3D PDFs offer considerable practical benefits over 2D atlases in anatomy education, even though they are relatively recent material in anatomy education, not widely used by either teachers or students. Our findings suggest that 3D PDFs may be a favorable choice for teaching complex anatomical concepts, as stereopsis has a critical role in learning anatomy [31]. It may have potential applications for teaching complex anatomical concepts rather than using 2D atlases since its relative novelty can draw students’ attention and motivate them to participate more actively in anatomy classes. Concordantly, several studies showed that students are in favor of using 3D PDFs and 3D computer models, not only in health professions education settings [2, 28, 32, 33] but also in other science education contexts [34]. Moreover, since students and teachers are familiar with PDF readers as a file reading tool, extraneous cognitive load [29] that arises from adopting a new tool would be low in comparison to some other brand new tools. Taking extraneous load into account is essential because it needs to be considered in the development of 3D digital anatomical models [35].

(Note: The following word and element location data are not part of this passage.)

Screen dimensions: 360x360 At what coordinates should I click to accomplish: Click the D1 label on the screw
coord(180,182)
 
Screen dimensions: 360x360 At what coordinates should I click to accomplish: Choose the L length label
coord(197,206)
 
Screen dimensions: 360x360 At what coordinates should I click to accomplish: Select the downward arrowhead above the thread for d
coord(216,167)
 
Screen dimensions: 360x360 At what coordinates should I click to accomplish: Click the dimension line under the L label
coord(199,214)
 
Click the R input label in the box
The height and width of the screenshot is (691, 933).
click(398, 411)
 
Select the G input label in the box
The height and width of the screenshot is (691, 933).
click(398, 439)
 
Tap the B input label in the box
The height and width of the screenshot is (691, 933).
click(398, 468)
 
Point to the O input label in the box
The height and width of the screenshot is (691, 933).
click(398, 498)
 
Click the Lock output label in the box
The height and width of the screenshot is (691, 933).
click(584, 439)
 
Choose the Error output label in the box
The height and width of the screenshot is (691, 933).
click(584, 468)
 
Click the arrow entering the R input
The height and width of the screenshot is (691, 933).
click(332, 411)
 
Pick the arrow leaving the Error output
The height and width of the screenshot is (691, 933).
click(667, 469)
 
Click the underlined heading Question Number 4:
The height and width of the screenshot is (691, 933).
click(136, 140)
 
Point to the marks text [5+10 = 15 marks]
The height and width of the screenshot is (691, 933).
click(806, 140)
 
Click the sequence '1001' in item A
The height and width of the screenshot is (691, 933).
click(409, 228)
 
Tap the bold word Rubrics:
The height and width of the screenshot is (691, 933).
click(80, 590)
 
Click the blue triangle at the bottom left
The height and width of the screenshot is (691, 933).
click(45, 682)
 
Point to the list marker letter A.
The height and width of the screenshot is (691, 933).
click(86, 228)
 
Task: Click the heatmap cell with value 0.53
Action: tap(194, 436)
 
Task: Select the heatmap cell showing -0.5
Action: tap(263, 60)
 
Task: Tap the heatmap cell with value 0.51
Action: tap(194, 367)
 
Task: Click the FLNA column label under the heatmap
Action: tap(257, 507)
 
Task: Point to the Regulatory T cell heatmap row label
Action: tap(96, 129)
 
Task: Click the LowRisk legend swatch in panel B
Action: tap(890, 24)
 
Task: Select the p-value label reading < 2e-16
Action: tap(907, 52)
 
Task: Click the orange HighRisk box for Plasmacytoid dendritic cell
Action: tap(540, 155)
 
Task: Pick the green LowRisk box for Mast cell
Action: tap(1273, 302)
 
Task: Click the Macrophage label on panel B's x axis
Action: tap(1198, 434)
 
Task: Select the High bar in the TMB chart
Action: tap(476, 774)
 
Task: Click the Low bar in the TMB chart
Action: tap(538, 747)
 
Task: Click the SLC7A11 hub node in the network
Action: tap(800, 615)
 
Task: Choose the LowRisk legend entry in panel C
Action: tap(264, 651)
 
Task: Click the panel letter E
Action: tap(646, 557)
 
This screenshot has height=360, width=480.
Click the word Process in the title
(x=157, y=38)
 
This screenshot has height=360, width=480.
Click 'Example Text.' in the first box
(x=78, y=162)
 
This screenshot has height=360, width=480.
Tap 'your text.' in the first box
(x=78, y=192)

This study has some limitations. First, it is a single-center study in a country with its unique context, therefore it may not be generalizable. Second, due to the discontinuation of a number of participants and the resulting uneven distribution of students repeating Year-2 between the groups, it was necessary to analyze the long-term scores with a reduced number of participants. While our goal was to minimize participant dropout by maintaining communication through e-messaging groups during the study, dropouts might have led to find a non-significant p-value in the delayed genitalia test despite the fact that the effect size was 0.40. Third, the effect size was reported using Cohen’s d although the data violated the normality assumptions, however, it still provides valuable information to interpret the results. Fourth, due to using written assessment, our tests were not sufficient to measure spatial ability of the participants. Future research may evaluate retention performance using the tools such as cadavers or physical models, which allow a more authentic assessment. It is also important to note the limitation that the complexity of the structures was determined by consensus among the research team, not referring to an external source, even though we tried to find an evidence on this classification in the literature. Another limitation was that collecting qualitative data based on student feedback would enhance the ability to better understand and interpret the findings.

Conclusions

3D PDF is more effective than 2D atlas in teaching anatomy, especially to initial learners with no prior anatomy knowledge. It is particularly useful for teaching complex anatomical structures, such as male genitalia, compared to liver. Therefore, it may be a valuable tool for medical teachers to utilize during lectures in order to prepare medical students for the clinical environment.